> **TEXTO CITADO**
Polifonia, contrapontos, variedade timbrística (com destaque para o abundante uso dos harmônicos):
Barbosa-Lima não abriu mão desses pilares nem sob o risco de comprometer a fluência rítmica (como em
“Desafinado”) ou mesmo alterar a levada de um clássico como “Corcovado”, aqui em versão distanciada da
bossa-nova. “Caminho de pedra” e “Amparo” (onde Barbosa-Lima vê traços de Chopin e Debussy), assim
com “Estrada branca”, permitiram a livre expressão de sua imaginação contrapontística; e, apesar de
complexidade técnica, todas elas soam com naturalidade e extremo lirismo. O comentário de Jobim sobre
as quatro vozes independentes, cada qual com sua peculiaridade, encontra nessas faixas uma perfeita
ilustração.
Porém, o arranjo mais desafiador foi aquele que também mais teria agradado a Jobim: “Quebra-pedra”,
onde o intérprete identifica influências como Stravinsky e Bartok (Barbosa-Lima 1993, 5). Nas palavras de
Barbosa-Lima:
No caso de uma peça escrita para orquestra como a Stone Flower (Quebra-pedra) do Tom
Jobim, eu busquei partir do próprio ambiente orquestral e o Tom Jobim me disse que nunca
imaginou ouvir aquilo no violão, mas acabou sendo a sua peça favorita, que ele sempre me
pedia pra tocar. É uma peça complexa, com muita polifonia, mas ficou tudo na mão, só é
preciso a pessoa desenvolver uma técnica polifônica pra isso, onde as vozes são escutadas
com clareza, mas o espírito da obra continua ali (Barbosa-Lima 2009, 24).

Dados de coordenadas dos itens

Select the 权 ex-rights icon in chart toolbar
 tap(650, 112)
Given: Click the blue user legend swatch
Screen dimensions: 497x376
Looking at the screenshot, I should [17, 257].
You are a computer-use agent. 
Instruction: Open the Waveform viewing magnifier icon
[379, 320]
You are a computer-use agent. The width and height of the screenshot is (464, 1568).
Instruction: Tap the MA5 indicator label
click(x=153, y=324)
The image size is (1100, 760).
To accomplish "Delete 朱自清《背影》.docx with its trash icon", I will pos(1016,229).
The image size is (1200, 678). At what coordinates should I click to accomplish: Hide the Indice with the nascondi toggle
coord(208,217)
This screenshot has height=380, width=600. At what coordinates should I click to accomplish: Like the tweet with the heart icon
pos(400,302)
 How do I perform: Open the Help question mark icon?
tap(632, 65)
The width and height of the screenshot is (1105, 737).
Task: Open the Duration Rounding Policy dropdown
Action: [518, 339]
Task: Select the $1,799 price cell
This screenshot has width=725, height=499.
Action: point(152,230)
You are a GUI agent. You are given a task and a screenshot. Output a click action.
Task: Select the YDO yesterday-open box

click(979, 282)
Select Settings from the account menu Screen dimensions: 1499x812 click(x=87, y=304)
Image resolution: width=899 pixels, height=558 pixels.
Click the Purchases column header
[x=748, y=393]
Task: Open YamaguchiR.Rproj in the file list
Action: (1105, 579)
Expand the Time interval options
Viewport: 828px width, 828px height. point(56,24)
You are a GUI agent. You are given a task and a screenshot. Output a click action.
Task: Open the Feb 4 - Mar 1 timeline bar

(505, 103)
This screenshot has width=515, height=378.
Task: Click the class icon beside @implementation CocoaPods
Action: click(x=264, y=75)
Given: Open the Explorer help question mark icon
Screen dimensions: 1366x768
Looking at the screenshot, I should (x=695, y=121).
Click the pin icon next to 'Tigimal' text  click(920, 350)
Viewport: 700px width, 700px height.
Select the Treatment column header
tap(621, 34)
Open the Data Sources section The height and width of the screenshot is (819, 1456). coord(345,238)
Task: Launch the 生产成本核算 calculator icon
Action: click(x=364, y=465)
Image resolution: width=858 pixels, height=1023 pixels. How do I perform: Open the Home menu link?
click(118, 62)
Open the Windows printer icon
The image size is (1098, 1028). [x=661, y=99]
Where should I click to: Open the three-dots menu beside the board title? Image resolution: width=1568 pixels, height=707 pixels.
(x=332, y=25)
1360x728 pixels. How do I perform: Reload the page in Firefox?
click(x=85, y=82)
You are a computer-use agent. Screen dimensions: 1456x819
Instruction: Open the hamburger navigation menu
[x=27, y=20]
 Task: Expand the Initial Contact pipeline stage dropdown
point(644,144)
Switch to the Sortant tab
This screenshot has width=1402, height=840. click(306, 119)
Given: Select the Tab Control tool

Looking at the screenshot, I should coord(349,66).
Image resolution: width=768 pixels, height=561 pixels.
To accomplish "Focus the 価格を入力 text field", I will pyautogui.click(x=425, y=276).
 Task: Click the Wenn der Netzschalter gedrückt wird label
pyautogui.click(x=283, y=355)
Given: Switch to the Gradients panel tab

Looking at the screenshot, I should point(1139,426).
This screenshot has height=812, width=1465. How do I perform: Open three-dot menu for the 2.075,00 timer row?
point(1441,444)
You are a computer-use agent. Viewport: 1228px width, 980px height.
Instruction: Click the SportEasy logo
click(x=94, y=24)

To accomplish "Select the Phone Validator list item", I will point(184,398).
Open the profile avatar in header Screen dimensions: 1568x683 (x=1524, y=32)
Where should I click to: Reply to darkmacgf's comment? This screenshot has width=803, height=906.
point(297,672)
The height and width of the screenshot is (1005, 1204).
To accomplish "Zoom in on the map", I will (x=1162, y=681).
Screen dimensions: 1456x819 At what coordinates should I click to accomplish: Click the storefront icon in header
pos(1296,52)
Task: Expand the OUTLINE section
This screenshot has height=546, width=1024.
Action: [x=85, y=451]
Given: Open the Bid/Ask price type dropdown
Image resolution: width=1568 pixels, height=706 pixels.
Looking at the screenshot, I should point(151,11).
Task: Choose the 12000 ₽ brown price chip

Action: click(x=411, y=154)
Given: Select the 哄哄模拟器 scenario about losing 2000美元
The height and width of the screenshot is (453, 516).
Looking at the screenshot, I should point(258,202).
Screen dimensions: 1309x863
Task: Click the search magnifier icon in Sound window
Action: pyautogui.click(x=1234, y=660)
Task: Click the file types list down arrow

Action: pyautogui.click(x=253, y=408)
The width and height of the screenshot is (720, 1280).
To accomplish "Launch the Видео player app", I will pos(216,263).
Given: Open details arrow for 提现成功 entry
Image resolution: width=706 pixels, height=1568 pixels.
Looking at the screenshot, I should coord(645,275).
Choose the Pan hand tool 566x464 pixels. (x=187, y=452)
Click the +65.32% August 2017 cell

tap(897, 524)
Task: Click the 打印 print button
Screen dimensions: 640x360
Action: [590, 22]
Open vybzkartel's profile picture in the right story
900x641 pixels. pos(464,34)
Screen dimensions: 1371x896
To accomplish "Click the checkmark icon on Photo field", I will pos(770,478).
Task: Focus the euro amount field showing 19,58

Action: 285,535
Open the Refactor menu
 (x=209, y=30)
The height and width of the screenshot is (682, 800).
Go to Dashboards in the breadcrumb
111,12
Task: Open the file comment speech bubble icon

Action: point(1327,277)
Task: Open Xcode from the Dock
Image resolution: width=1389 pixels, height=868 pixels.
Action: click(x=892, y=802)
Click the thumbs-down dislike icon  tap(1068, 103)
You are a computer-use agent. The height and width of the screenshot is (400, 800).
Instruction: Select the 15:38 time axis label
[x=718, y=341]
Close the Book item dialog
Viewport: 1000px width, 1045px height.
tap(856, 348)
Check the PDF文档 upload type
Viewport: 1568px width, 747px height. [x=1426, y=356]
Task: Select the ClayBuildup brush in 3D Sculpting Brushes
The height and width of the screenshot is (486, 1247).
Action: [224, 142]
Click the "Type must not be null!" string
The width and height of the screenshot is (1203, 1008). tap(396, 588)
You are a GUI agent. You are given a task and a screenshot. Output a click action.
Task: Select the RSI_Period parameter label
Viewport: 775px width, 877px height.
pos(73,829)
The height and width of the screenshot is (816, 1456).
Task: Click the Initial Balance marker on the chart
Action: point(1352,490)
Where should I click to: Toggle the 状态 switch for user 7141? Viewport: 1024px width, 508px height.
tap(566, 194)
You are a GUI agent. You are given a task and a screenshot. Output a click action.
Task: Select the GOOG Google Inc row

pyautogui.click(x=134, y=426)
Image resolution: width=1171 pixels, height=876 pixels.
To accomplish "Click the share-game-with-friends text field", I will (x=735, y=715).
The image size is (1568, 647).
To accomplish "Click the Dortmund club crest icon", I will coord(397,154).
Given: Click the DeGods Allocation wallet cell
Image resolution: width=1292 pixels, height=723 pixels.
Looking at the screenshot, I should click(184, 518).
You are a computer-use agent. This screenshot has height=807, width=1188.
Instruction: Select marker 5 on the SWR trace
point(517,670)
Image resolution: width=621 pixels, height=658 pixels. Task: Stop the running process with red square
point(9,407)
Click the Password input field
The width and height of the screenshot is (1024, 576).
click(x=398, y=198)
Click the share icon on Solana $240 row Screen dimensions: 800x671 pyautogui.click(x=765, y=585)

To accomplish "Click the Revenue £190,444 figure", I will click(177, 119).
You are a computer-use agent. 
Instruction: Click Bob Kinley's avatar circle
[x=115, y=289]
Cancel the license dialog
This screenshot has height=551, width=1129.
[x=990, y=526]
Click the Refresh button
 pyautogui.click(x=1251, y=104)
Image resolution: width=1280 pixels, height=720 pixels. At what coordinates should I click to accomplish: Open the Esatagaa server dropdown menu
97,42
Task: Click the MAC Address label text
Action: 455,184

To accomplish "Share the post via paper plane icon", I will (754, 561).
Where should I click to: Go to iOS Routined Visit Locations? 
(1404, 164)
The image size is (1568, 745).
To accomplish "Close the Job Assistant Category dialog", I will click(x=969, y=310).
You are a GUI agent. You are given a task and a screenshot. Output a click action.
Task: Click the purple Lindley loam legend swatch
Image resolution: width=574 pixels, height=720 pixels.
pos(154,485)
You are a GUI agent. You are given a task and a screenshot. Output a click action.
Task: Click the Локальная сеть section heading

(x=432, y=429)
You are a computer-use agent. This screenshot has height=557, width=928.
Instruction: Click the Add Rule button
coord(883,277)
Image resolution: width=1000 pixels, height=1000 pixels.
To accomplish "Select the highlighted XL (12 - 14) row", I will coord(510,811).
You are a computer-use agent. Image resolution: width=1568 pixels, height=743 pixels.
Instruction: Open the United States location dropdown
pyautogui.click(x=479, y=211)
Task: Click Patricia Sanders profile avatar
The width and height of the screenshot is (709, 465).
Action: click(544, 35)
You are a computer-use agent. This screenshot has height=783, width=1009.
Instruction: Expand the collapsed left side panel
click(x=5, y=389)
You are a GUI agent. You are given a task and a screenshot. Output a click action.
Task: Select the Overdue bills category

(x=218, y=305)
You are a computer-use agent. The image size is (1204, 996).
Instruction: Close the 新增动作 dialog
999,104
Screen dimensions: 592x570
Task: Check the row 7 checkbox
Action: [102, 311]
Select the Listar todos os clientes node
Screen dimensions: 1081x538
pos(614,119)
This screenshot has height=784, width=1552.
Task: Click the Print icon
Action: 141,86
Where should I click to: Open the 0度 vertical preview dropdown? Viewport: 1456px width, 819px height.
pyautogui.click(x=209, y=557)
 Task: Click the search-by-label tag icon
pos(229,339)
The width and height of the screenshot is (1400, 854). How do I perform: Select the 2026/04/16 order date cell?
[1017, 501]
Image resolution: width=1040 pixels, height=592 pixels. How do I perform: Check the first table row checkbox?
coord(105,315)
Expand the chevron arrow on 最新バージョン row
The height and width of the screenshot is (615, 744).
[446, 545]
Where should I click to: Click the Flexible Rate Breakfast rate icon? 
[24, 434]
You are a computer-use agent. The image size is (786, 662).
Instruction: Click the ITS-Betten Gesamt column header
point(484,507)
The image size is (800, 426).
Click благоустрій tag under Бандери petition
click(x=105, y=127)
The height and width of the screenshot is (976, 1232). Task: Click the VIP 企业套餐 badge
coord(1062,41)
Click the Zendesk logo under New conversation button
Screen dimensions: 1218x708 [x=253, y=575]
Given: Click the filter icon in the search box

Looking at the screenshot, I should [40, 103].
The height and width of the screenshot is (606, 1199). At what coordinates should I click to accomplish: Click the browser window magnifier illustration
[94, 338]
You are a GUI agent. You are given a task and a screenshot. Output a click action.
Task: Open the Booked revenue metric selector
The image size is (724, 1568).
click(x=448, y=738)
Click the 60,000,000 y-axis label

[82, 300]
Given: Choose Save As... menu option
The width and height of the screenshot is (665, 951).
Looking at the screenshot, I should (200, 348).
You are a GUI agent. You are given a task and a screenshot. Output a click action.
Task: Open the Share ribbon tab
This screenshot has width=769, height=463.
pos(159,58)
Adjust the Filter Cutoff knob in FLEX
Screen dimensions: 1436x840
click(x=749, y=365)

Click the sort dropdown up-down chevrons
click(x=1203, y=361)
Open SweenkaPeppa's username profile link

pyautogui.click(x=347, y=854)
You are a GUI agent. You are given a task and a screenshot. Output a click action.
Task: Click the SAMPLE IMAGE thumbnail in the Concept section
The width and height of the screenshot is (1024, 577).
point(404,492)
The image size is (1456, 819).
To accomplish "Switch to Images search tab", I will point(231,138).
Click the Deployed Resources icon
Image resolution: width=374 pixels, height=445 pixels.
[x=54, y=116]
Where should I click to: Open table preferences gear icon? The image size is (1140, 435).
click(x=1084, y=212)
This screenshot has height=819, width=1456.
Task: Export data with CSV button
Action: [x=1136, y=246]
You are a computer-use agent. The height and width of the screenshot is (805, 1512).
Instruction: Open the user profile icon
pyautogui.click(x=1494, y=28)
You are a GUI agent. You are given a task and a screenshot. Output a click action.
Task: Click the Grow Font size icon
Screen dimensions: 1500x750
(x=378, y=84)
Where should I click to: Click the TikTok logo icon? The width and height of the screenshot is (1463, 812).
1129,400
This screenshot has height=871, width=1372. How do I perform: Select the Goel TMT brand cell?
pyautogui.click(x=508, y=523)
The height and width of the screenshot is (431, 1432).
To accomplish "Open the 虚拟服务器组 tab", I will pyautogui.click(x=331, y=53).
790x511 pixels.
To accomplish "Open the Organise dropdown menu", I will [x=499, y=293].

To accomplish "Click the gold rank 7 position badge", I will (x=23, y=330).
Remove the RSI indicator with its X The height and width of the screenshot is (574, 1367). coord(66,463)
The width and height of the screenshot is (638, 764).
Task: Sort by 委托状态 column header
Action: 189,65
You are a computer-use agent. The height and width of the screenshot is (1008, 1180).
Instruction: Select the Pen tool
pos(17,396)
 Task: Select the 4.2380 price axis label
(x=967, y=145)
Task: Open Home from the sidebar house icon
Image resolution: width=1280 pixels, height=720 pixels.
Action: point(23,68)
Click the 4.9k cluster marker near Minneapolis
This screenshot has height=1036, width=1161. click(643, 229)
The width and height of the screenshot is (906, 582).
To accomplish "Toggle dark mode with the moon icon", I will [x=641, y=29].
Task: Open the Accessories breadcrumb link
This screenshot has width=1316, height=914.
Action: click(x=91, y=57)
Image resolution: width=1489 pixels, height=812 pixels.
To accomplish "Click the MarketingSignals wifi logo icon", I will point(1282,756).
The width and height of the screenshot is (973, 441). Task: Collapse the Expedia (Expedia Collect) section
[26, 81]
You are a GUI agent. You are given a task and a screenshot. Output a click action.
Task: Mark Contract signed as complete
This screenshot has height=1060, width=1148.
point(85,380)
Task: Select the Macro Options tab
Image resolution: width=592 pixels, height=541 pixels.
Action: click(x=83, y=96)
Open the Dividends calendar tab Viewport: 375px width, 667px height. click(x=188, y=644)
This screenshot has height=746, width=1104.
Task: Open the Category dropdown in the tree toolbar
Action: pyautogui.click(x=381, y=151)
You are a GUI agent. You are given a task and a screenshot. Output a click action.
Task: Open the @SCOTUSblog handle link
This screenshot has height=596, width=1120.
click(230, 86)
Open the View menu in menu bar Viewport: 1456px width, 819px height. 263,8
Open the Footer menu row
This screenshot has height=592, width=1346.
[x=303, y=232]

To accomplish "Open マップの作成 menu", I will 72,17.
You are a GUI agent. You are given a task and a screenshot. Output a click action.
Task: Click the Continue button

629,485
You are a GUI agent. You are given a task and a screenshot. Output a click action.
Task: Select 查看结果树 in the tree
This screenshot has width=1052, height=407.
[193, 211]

> **EXERCÍCIOS A FAZER**
#1 Com base no texto sobre os arranjos de Barbosa-Lima, explique em uma a três frases por que a fluência rítmica de “Desafinado” correu risco.
#2 Continue o texto sobre os arranjos de Barbosa-Lima a partir do ponto em que ele termina.
A listagem não tem relação com o texto sobre os arranjos de Barbosa-Lima.

> **RESULTADOS FINAIS**
#1 A fluência rítmica de “Desafinado” correu risco porque Barbosa-Lima não abriu mão de seus pilares: a polifonia, os contrapontos e a variedade timbrística, com destaque para o uso abundante dos harmônicos. Ele manteve esses recursos mesmo sob o risco de comprometer a fluência rítmica.

#2
A admiração do Maestro por este arranjo transparece no especial da TV Manchete (1984), que
comentaremos adiante. Nos diálogos gravados para o episódio, Tom diz que gosta muito dessa composição
inspirada em motivos nordestinos e que Carlos conseguiu transpor para o violão a versão original, concebida
com Eumir Deodato e orquestra. “O Carlos tem tudo isso no violão, num arranjo muito criativo, muito
pessoal, uma coisa danada, vocês vão ouvir”. Barbosa-Lima executa a peça – ritmicamente a mais intrincada
do disco – sob o olhar atento de Tom, que comenta: “É uma coisa incrível, esse arranjo seu é uma coisa
maravilhosa com essa polifonia, com essas vozes, os harmônicos, tudo, todos os recursos, né?”. Barbosa-
Lima acrescenta que essa peça especialmente foi considerada pela crítica americana como uma grande
contribuição para o repertório violonístico: “Não há nada parecido. É uma síntese. O violão às vezes pode
ser uma síntese da ideia orquestral (...)”. Neste caso, o arranjo sintetiza também alguns dos ingredientes
característicos da obra, que seriam, ainda nas palavras de Carlos, o dramatismo da cultura nordestina, o
lirismo, a polifonia e os ritmos simultâneos.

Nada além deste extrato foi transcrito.